Tienda Museo La Piscina Roubaix
Tienda del museo, con el antiguo sistema de filtración a la izquierda.  | Alain Leprince

El museo ha conservado el viejo nombre de La Piscine, al que añadió Musée d’Art et d’Industrie André Diligent. Abrió sus puertas al público el 21 de octubre de 2001. Está catalogado como patrimonio del siglo XX y es justamente en la zona de la antigua piscina donde se muestran algunas de las obras más espectaculares, que ven su reflejo en sus aguas. Las antiguas cabinas de duchas hoy se han reconvertido en vitrinas que atesoran también obras, igual que los antiguos vestuarios, hoy habitaciones de exposición.

Museo Piscina Roubaix
Antiguas cabinas de la piscina, hoy salas de exposición.  | Alain Leprince

Un pórtico universal

En uno de los extremos de la piscina se conserva otra joya del museo, un pórtico fabricado en Sèvres para la Exposición Universal de Gante en 1913. Es un magnífico ejemplo de porcelana art déco. Frente a él, en el otro extremo de la piscina, hay una escultura de arenisca de Neptuno que arroja agua a la piscina.

Museo Piscina Roubaix
Galería de las esculturas, con el pórtico de la Exposición Universal de Gante 1913 al fondo.  | Alain Leprince

En octubre de 2018 se acometieron nuevos trabajos en el museo, también acometidos por Philippon, lo que le permitió crecer unos 2.300 metros cuadrados. Una nueva sala de exposiciones temporales y una nueva galería dedicada a los artistas del llamado Groupe de Roubaix se incorporaron a la oferta museística.

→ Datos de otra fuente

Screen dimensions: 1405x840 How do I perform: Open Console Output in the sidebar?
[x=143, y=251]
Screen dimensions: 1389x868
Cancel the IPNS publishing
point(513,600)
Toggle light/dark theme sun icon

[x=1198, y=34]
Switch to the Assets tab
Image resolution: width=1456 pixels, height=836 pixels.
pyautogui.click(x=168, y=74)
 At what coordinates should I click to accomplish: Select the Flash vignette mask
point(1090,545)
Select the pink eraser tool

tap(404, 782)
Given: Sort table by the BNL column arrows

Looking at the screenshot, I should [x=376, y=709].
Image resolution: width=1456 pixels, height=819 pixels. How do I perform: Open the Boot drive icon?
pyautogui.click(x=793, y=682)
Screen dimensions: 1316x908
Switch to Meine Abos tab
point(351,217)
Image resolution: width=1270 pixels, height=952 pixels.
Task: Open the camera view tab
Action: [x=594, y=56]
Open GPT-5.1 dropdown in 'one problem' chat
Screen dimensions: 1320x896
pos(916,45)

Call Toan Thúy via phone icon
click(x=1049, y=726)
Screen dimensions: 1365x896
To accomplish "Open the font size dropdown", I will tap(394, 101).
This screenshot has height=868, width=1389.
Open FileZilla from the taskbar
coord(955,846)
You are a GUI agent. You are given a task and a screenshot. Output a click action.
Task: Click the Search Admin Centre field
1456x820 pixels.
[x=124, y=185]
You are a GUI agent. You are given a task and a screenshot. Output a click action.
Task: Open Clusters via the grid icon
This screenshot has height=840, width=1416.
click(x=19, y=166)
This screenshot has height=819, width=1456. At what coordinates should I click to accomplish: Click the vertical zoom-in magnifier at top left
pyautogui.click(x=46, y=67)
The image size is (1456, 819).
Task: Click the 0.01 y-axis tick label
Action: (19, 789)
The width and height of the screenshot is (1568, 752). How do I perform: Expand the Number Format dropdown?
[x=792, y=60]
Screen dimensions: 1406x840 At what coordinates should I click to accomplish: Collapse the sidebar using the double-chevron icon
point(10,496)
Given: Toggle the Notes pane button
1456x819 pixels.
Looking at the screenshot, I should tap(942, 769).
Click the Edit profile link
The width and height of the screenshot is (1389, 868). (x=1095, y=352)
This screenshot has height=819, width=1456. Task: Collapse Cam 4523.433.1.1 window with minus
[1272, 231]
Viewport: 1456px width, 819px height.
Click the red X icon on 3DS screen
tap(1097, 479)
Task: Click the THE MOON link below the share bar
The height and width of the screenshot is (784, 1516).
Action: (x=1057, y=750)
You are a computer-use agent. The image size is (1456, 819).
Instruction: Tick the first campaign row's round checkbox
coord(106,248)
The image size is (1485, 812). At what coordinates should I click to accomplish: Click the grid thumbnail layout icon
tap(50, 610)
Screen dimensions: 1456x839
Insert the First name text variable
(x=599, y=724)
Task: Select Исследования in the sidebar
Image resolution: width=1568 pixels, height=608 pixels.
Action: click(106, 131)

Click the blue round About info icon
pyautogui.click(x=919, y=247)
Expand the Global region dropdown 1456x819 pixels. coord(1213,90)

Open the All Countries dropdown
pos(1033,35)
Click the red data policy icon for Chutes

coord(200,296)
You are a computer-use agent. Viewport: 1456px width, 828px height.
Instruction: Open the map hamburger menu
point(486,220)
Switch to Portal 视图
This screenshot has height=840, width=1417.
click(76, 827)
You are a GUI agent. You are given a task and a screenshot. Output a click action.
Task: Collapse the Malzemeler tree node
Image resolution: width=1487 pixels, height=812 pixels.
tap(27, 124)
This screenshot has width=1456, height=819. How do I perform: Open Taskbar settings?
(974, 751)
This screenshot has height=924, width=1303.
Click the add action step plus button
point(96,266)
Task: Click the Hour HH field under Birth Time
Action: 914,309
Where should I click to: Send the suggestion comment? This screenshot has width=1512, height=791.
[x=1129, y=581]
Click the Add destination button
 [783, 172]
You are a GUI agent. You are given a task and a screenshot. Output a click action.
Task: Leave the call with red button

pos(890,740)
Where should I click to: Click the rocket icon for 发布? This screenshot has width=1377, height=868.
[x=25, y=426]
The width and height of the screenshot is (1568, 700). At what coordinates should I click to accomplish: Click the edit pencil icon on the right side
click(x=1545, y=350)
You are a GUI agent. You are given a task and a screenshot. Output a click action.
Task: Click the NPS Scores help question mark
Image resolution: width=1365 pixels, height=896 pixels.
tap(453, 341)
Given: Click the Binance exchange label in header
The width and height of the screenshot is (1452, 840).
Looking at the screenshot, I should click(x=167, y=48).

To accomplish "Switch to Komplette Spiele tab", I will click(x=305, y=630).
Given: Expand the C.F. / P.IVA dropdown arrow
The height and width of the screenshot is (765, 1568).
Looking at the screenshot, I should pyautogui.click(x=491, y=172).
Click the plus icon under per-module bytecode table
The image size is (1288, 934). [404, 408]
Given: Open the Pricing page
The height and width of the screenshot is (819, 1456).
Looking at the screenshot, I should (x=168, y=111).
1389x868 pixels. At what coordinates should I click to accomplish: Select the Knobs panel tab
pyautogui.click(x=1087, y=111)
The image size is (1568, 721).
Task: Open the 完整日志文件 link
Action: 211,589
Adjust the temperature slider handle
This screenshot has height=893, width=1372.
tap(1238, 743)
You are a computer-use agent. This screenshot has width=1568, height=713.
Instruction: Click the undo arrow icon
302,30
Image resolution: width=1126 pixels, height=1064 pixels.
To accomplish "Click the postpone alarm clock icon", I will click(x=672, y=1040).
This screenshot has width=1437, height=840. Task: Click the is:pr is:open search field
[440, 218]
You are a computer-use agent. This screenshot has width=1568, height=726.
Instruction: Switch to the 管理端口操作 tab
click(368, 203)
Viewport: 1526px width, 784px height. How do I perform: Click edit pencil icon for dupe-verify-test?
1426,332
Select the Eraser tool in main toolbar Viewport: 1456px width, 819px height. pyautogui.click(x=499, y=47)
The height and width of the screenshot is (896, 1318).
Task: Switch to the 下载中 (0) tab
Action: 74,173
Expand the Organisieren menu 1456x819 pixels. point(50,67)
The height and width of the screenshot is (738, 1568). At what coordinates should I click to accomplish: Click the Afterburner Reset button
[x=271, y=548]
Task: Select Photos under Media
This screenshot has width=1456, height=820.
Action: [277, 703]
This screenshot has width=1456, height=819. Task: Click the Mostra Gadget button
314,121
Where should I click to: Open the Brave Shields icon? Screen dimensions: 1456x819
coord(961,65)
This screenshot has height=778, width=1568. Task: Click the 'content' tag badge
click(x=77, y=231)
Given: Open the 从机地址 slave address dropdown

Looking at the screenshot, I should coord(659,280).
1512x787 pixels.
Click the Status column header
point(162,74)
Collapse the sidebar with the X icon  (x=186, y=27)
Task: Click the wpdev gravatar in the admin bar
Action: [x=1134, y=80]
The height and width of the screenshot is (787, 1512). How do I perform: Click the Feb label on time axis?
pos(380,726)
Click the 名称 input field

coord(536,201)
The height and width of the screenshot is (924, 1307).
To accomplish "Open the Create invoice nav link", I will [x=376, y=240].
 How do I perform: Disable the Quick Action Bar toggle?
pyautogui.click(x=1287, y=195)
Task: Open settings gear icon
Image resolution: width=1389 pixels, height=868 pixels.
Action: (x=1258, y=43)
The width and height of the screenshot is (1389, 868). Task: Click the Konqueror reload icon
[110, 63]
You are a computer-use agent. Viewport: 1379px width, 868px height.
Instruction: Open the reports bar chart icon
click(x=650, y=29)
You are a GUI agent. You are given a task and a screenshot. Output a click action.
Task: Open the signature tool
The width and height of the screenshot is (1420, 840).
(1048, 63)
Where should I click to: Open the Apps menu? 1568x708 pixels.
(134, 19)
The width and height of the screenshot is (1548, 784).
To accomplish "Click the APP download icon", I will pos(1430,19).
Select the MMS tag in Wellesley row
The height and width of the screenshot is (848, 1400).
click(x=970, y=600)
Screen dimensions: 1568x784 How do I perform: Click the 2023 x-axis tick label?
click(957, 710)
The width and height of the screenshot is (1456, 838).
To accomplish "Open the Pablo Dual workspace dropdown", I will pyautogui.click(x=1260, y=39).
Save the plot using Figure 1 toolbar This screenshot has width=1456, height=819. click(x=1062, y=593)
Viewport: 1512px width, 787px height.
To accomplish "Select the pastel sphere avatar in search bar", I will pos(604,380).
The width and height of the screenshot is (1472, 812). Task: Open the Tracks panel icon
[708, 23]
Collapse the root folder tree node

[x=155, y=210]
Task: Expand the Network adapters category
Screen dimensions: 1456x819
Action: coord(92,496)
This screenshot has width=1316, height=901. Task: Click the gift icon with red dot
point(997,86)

Un Robert de Niro Sr. en su colección

Entre sus colecciones hay piezas de dibujo, textil y cerámica de artes aplicadas y esculturas de los siglos XIX y XX firmadas por Rodin, Picasso… Incluso hay un cuadro de Robert de Niro Sr., el padre del actor, que era pintor y cuya presencia del cuadro en el museo hizo que Robert de Niro lo visitara hace unos años. También hay un amplio calendario de exposiciones temporales. 

Museo Piscina Roubaix
Sala del museo, que conserva uno de los antiguos letreros de la piscina.  | Alain Leprince

Importante también es su Tissuthèque, una biblioteca de 30.000 tejidos que datan de los siglos XVIII y XIX y algunos se remontan hasta el antiguo Egipto. Guardados en numerosos cajones, se anima a los visitantes a abrirlos y sentir los materiales.

Además de visitantes que buscan descubrir los fondos artísticos del museo, La Piscine ha organizado también desfiles de moda, uno de ellos con Hermès, con las modelos desfilando alrededor de la piscina.  

Museo Piscina Roubaix
Fachada del museo.  | Alain Leprince/La Piscine M.A.I.A.D. Roubaix

La colección actual es fruto de la unión de los fondos del museo industrial de Roubaix y de los del museo municipal dedicado al pintor local Jean-Joseph Weerts y son un reflejo de la ciudad de Roubaix como productora histórica de textiles.